Running the pond all winter

Biofalls still running

Even when the temperatures stay below freezing for a week and we get over half a foot of snow, the pond doesn’t ice over immediately.  The wild irises (lower right) had some small sprouts poking out before the snowfall, but I think they’re reconsidering about now.

A lot of people turn off their pond in winter. Maybe they redirect the pump out the skimmer, or turn the pump off and rely on air stones to keep some oxygen in the water. We don’t – we let it run all winter long. Part of this (or maybe most) is nothing but laziness – I don’t even want to contemplate blowing all the water out of the pipe running underground from the skimmer pump to the top of the biofalls. Another part is that the pond looks really pretty in the winter, whether the falls are open or iced over.

If you’re contemplating joining in the all-year pond club, here’s what I’ve learned:

  • You probably want to live in a place that doesn’t get much colder than Chicago does if you have a small shallow pond. We had a couple of weeks of Minnesota-level temperatures (below 0 F every night and not getting much above 10 F during the day) in February, and the pond started running low and having ice dams. (That nice little stream seen above froze all the way through!) If your typical winter highs are in the 20s, though, the ice won’t get all that thick and will start melting on sunny late-winter days.
  • You still need a low-voltage ring de-icer so nitrogen can escape from the pond. You might only use it for a couple of days here and there, but it’s necessary during times when the entire pond freezes over.
  • Check on the pond level even during the winter. Dry air means lots of evaporation, and you do need to keep an eye out for ice dams that divert water out of the pond.
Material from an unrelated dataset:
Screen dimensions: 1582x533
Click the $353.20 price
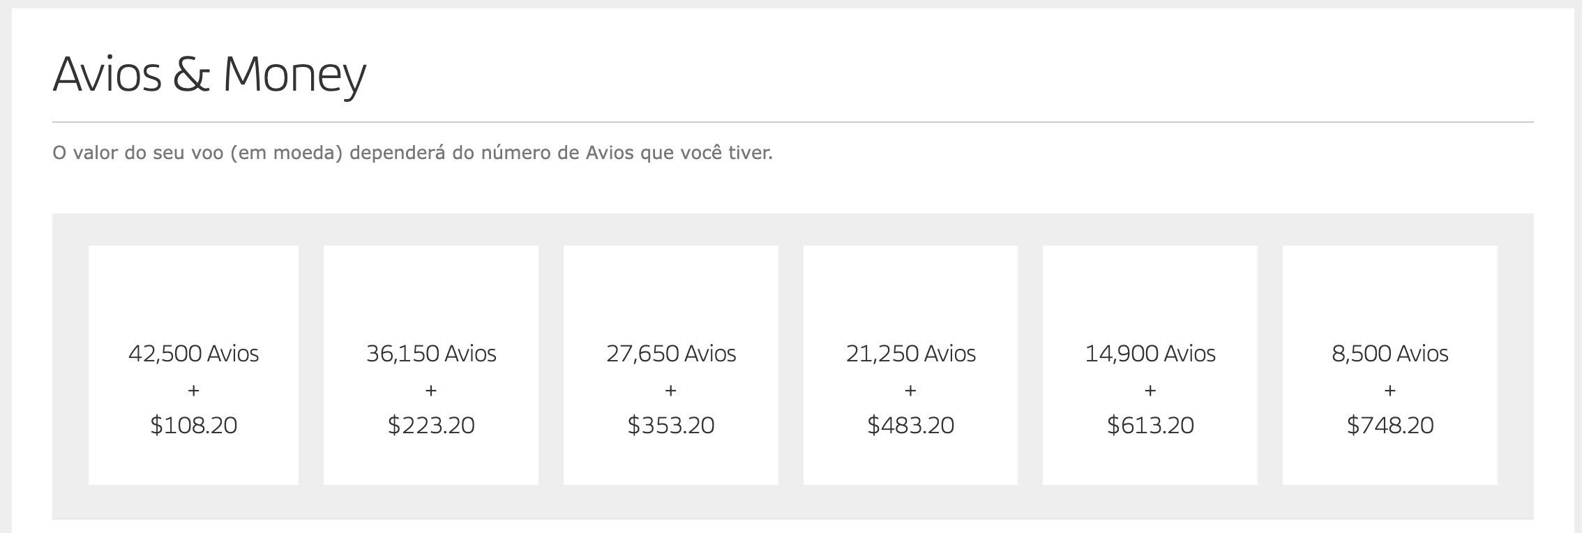point(671,425)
Your reward? Hordes of animal visitors to your pond, and a lot less work in the fall.

Looks like a real winter here

Orange coneflowers...with snow hats

We got about 8 inches of snow yesterday. It made for some tricky driving, but it’s way better than the freezing rain we got last week! The orange coneflowers are wearing snow hats now, looking quite a bit different than they did in August.

Snow on the Annabelles

The Annabelle hydrangeas are trying to hold up under this big load of snow, but the ones not standing up straight end up pushed down by the snow and ice.

There aren’t many animal tracks in the snow yet, but the resident squirrels and opossums should start venturing to the pond for a drink fairly soon.

The first sign of spring

This weekend marked the first sign that spring will come again. We have reached the earliest sunset of the year–4:20 pm–and will start seeing slightly more light at the end of the day even as the sunrises get later for another month. The reason why the solstice, earliest sunset, and earliest sunrise are spread over a month is due to the Earth approaching perihelion. Because we’re moving faster in our orbit, the local noon is changing quite a bit right now. (Want to know more? A further explanation will involve the dreaded analemma.) You do not see this around the summer solstice: the earliest sunrise and latest sunset are very close to the day of the solstice.
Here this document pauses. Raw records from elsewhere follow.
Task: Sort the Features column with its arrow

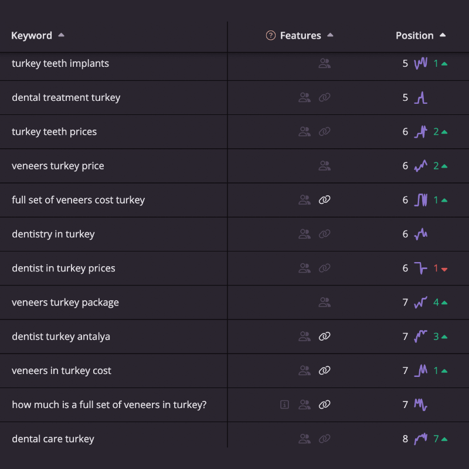Action: click(330, 35)
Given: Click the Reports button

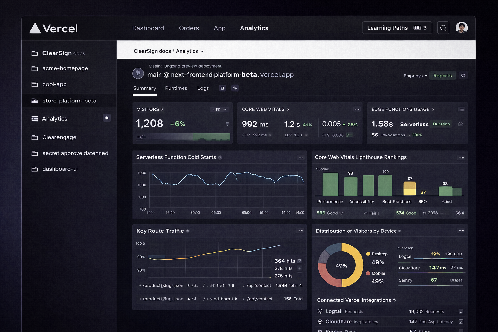Looking at the screenshot, I should 442,75.
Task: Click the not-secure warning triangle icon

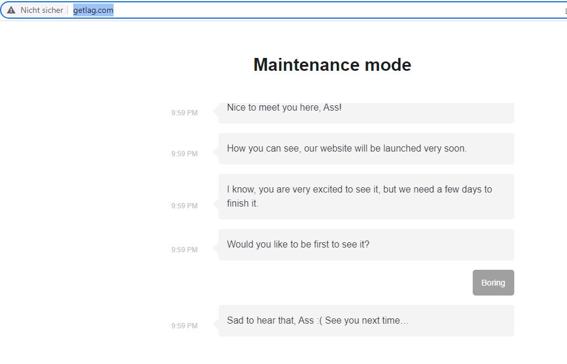Action: tap(11, 10)
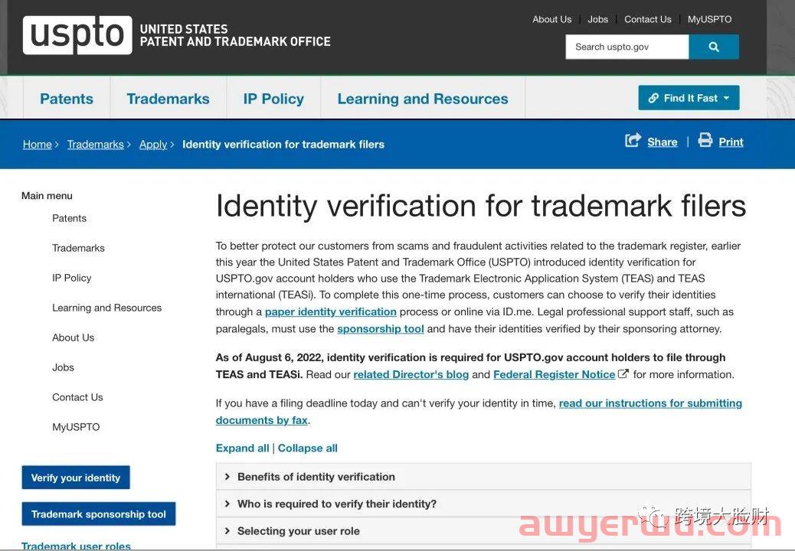Click the Trademark sponsorship tool button
The height and width of the screenshot is (551, 795).
99,514
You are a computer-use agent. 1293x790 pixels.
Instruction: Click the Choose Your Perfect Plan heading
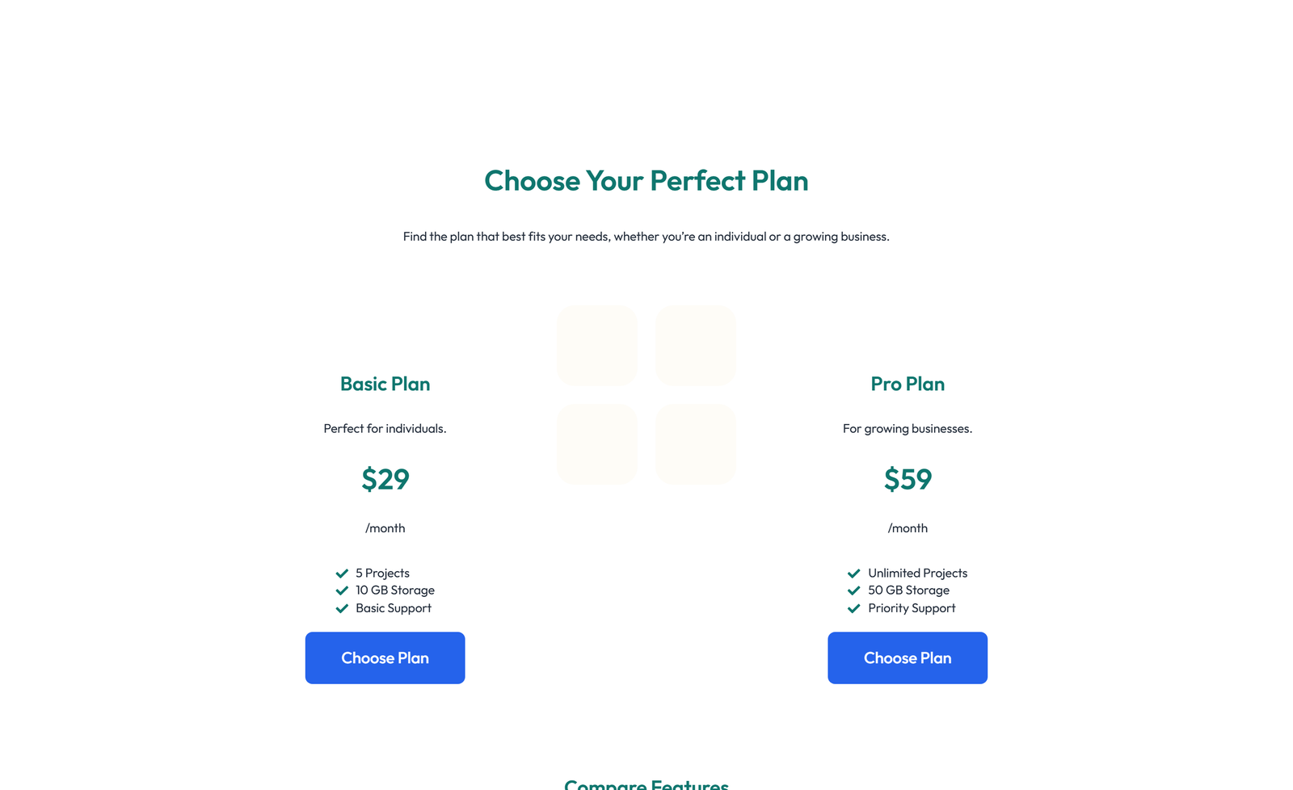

I’m happy with even this small sign that warmer, greener days are indeed in the future.

The start of winter

early winter snow

This isn’t even the first snowy day of winter – we got a couple of inches of snow on December 1, but it was followed by rain (both freezing and non-freezing) that removed most of it. And it is still coming down now, thanks to a wind coming off of Lake Michigan.

I’ve posted the same view from the attic in August and still snowy April.